Published 30/03/2016

Risks: Michelle O’Neill
Risks: Michelle O’Neill

Belfast, Londonderry and Newry are most at risk of coastal flooding from the global climate change threat, it has been revealed.

Downpatrick and Newtownards have also been identified as potential flood flashpoints.

The risk assessments were ordered by Agriculture Minister Michelle O'Neill, whose department (DARD) includes the Rivers Agency.

The exercise was undertaken as a result of the EU floods directive which required flood management plans which are now in place.

In a written Assembly answer, the Sinn Fein Minister said the agency has developed an interactive map-viewer 'Flood Maps (NI)' that enables the public to access the latest flood hazard information available from government.

"The viewer highlights the areas throughout the north of Ireland that are prone to flooding and its potential adverse impacts. The flood assessments, undertaken as part of the EU Floods Directive, have identified Belfast, Derry and Newry at significant risk of coastal flooding.

"Other areas at risk, albeit to a lesser extent, include Downpatrick and Newtownards."
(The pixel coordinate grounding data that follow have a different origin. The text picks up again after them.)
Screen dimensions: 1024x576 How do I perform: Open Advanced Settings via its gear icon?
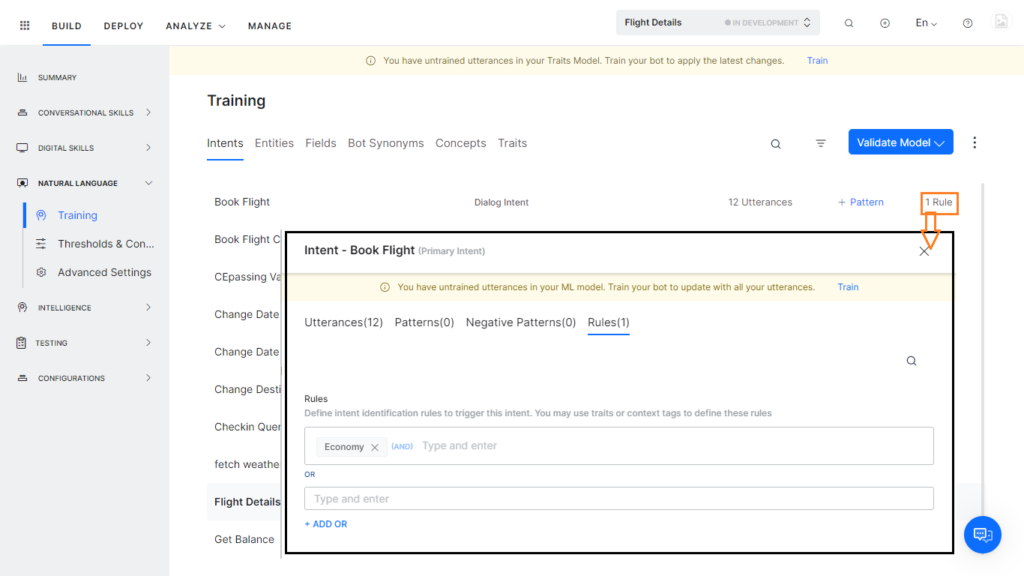pyautogui.click(x=41, y=272)
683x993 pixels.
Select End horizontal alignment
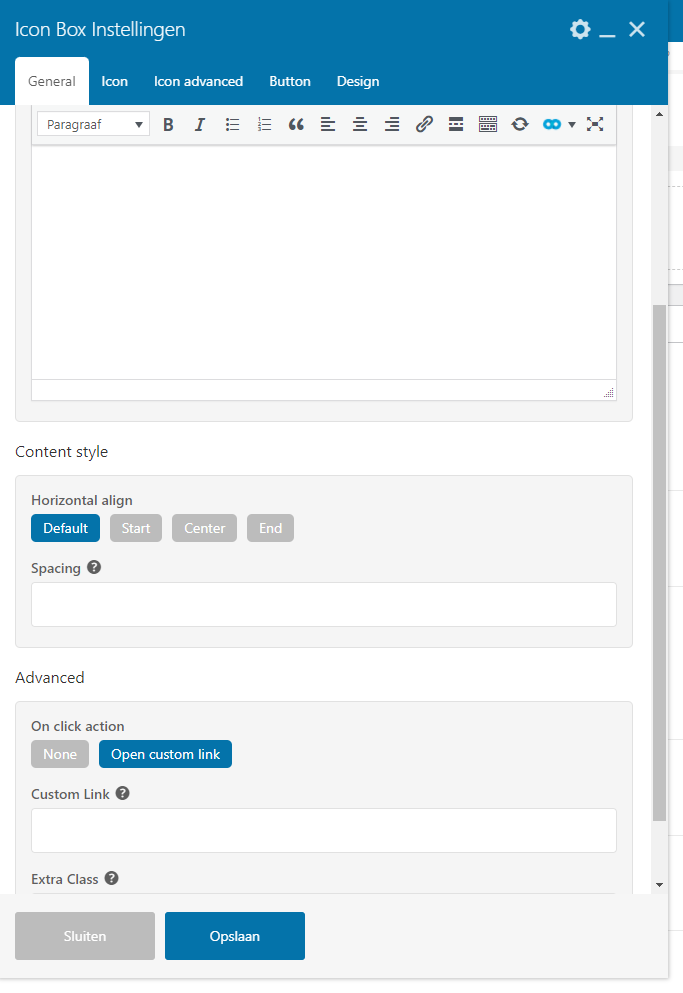270,528
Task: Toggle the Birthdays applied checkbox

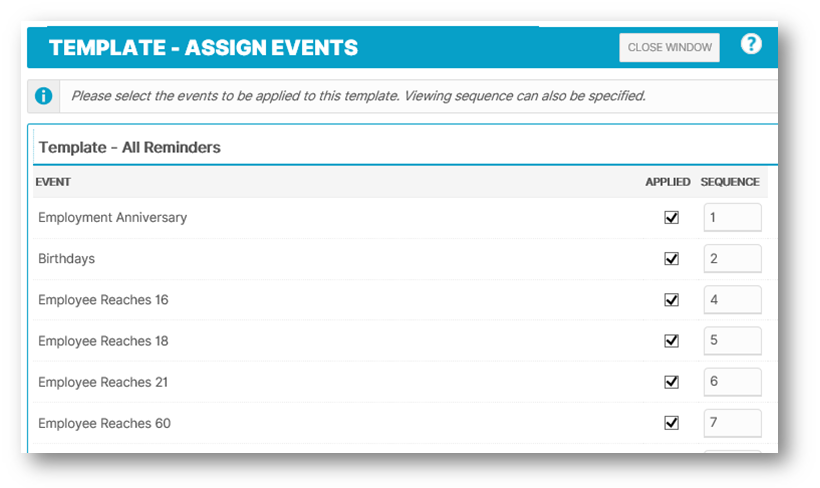Action: click(671, 258)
The disclosure came as Environment Minister Mark H Durkan, whose department is responsible for climate change policy, claimed the Executive had "sat on" plans to extend emergency relief for flood victims for a year. "Having sat on it for over a year, the Executive decided that it would be better progressed by DARD and the Department of Finance (in January)," he told the Assembly's environment committee.
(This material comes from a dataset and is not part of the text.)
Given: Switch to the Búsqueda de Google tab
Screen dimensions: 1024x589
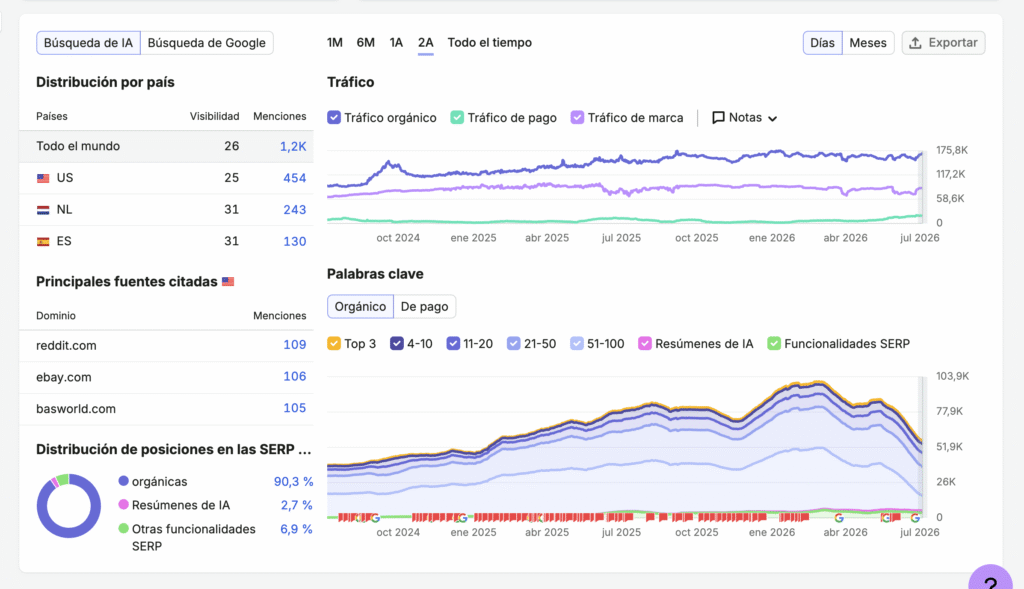Looking at the screenshot, I should point(206,43).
The SDLP Minister argued his request to have the financial assistance scheme extended to include churches, businesses and community groups "just kept bobbing along".

Then the Executive secured an extra £1.3m of money from Westminster to fund preventative measures and prepare for future flood incidents.
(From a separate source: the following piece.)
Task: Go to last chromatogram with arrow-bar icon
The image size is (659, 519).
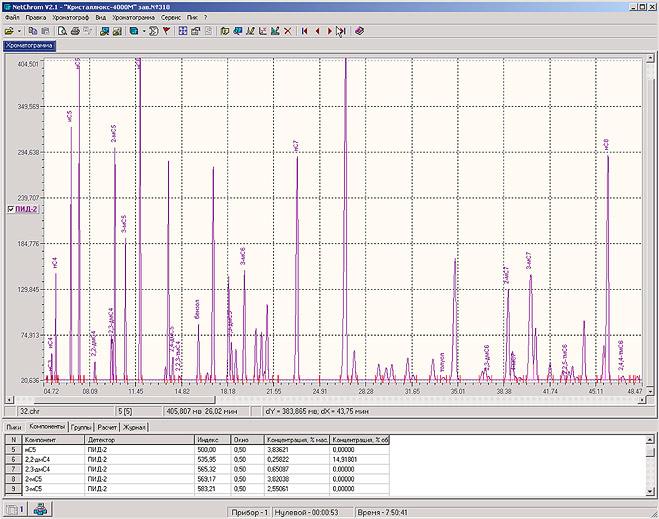Action: [x=341, y=31]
Mr Durkan also claimed that money could have ended up being spent elsewhere.

"After asking and asking and asking, we elicited the response, 'Yes, there will be £1.3m'," he told the Environment committee.

"I believe that, had it not been for me asking and asking, that money would not have been used to deal with flooding here."

Ms O'Neill also set up the £1m homeowner flood protection grant scheme to help people who wish to protect their homes from flooding - providing 90% of funding to install physical barriers and equipment to reduce the impact of flooding.

Four 'action groups' overall have been set up by Stormont to attempt to tackle future flooding crises.

They include one team to investigate land which is prone to flooding but where ownership is unclear and another that will be focused on reducing specific flooding risks.

Regional Development Minister Michelle McIlveen has warned flooding flashpoints like the Erneside Shopping Centre in Enniskillen will not be quickly resolved.

"I have been advised by officials from Rivers Agency that they are providing flood alleviation measures to help protect the Erneside Shopping Centre and Derrychara Link," said Ms McIlveen.